Plasma-induced electronic defects: formation and recovery kinetics for advanced processing

Silicon heterojunction (SHJ) is one of the promising structures for high-efficiency crystalline silicon (c-Si) solar cells. In this type of solar cells, hydrogenated amorphous silicon (a-Si:H) is widely used as a surface passivation layer, where the c-Si surface defects are terminated with hydrogens. This surface passivation strongly depends on the growth conditions of a-Si:H and postannealing. So, a process optimization of a-Si:H deposition and postannealing is required, according to the knowledge of defect kinetics in the a-Si:H/c-Si heterostructure.

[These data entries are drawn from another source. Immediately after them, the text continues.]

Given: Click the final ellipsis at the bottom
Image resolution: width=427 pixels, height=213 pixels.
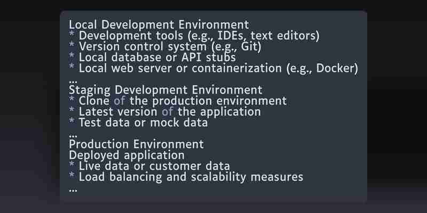Looking at the screenshot, I should pyautogui.click(x=73, y=190).
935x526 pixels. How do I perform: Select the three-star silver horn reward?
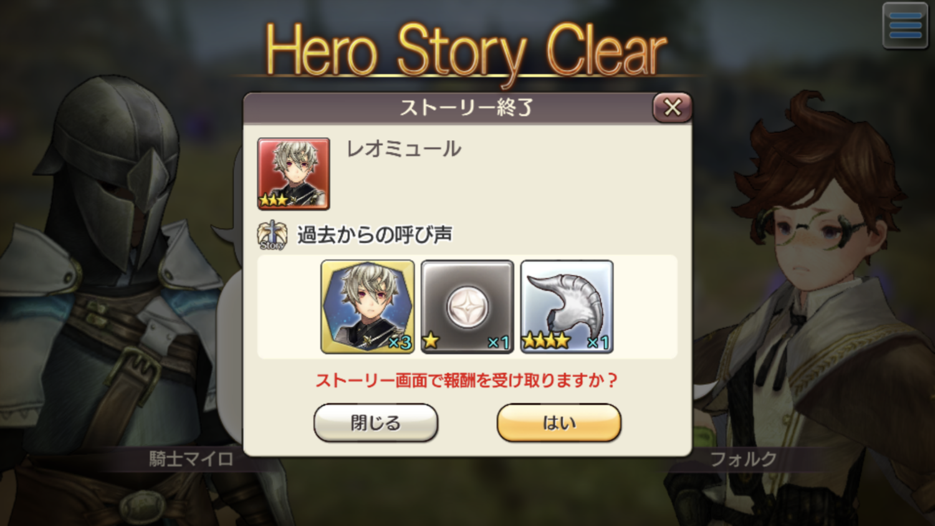[567, 307]
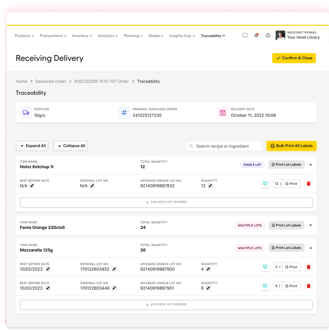Open the Procurement menu
This screenshot has width=329, height=331.
click(53, 36)
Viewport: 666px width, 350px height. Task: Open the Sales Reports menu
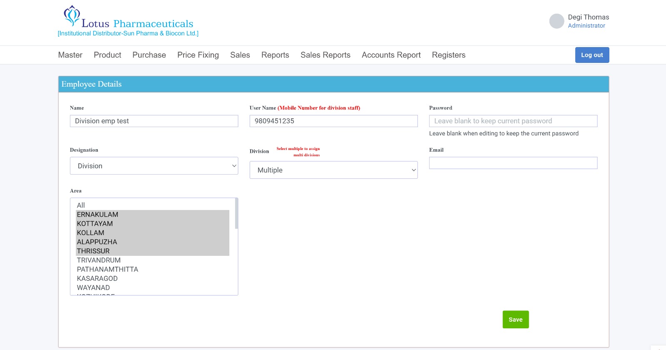click(x=325, y=55)
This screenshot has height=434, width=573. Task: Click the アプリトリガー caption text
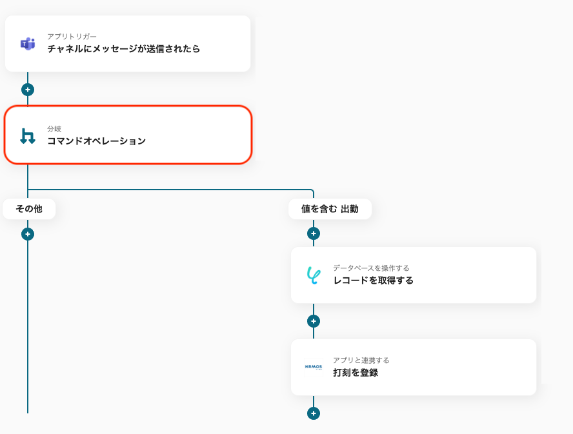[72, 37]
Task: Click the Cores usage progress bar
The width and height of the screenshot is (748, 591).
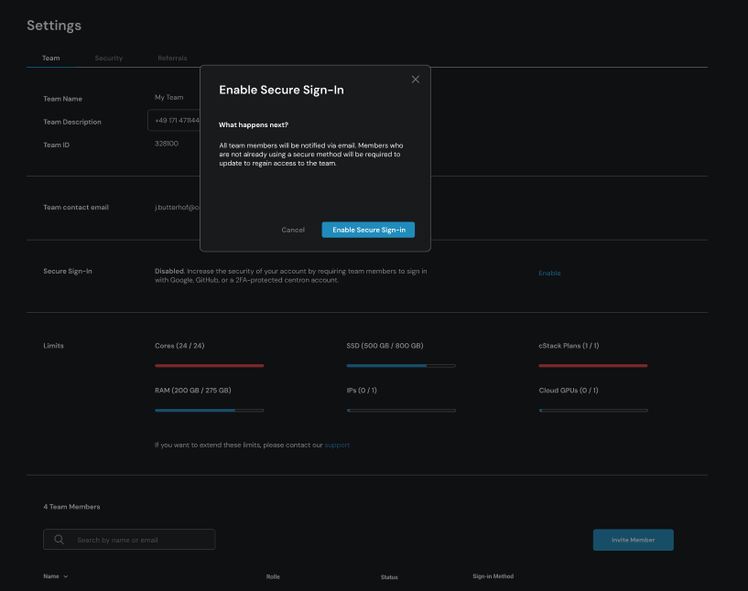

In this talk, we show the defect generation and annihilation kinetics in SHJ solar cells during solar cell fabrication [1]. The cell fabrication begins with (i) silicon wafer cleaning by RCA-based wet process, (ii) surface passivation/ junction formation by plasma-enhanced chemical vaper deposition (PECVD), (iii) transparent conductive oxide (TCO) electrode deposition by magnetron sputtering, and (iv) postannealing. The amount of defects is examined at each step of the cell fabrication, and it is evaluated with the minority carrier lifetime measured by the quasi-steady-state photoconductance (QSSPC) technique. The minority carrier lifetime is inversely proportional to the density of defects. We find that the carrier lifetime, i.e., the density of defects, is highly dependent on PECVD and sputtering process. The lifetime is significantly improved by the surface passivation with a-Si:H layer, strongly deteriorated by the TCO deposition by sputtering, and properly recovered by the postannealing. To study the details of defect kinetics, we perform in-situ photocurrent measurement during PECVD [2, 3]. The details of experimental methods and results are presented in the talk. The defect kinetics will be discussed.